На секунду лицо Кейтилин стало озадаченным, и Тилли испугалась. Обычно она сразу видела колдовство и отвод глаз, но в этот раз она не могла понять, действительно ли то, что она видит перед собой, не настоящее. А вдруг Кейтилин в самом деле нашла её и теперь даже не подозревает о страшной опасности, что нависла над ними?
Но потом на лице девочки появилась легкая улыбка, а сквозь человеческое лицо все четче проглядывала полузвериная морда готового расхохотаться фир-даррига. Тилли немного успокоилась: в другой момент она непременно бы испугалась, но теперь она твердо знала, что это не её подруга, и потому можно было продолжать выдумывать эту странную и глупую историю.
— Он так сильно напердел, — продолжала девочка, крепко сжимая корень, на котором она и повисла, — что поросята умерли в том доме! И куры! А невеста…
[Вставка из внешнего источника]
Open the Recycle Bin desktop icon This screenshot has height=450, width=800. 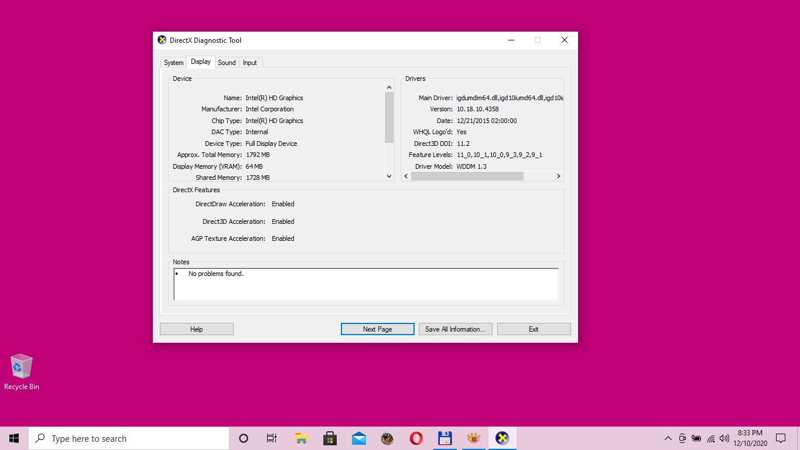(x=22, y=371)
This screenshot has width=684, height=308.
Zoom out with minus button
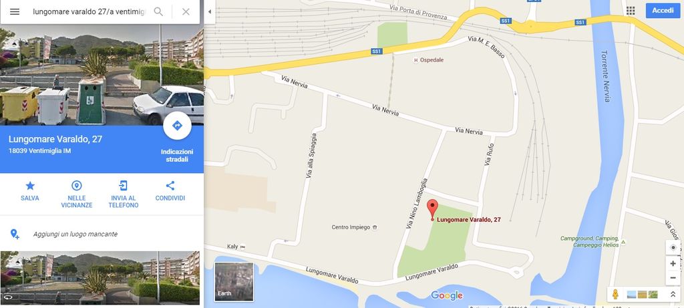(x=673, y=278)
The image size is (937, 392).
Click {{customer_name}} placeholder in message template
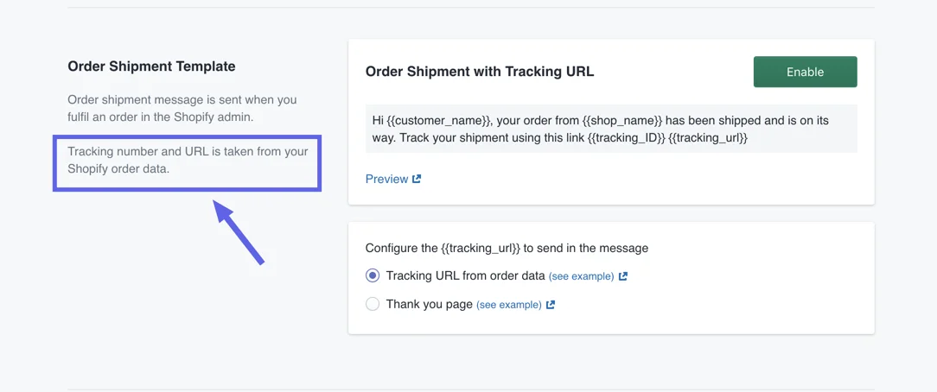pos(441,120)
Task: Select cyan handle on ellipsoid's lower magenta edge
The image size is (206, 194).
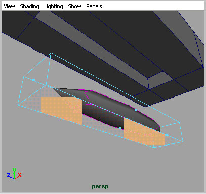Action: click(120, 128)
— Тилли, прекрати нести чушь. Я просто хочу тебе помочь.
— Невеста так рассердилась, — закричала Тилли, перебивая «Кейтилин», — что решила выйти замуж за другого! А тот жених, он очень обиделся, и потом пришел к своей девке на свадьбу… и тоже напердел! И убил их своим запахом! Вот так! — И девочка легонько хлопнула себя ладонью по щеке, выпуская воздух из губ и издавая такой звук, за который её бы на фабрике оттаскали за уши.
Тут «Кейтилин» не выдержала и разразилась таким громким смехом, что Тилли чуть не упала. Она с удивлением и брезгливостью смотрела на то, как миловидное личико Кейтилин удлиняется, покрывается короткой жесткой шерстью, как у неё вырастают рыжие кудрявые бакенбарды и длинные уши. А зубы! Крохотные белые зубки девочки становились тонкими и изогнутыми, похожими на клыки мелкого хищника.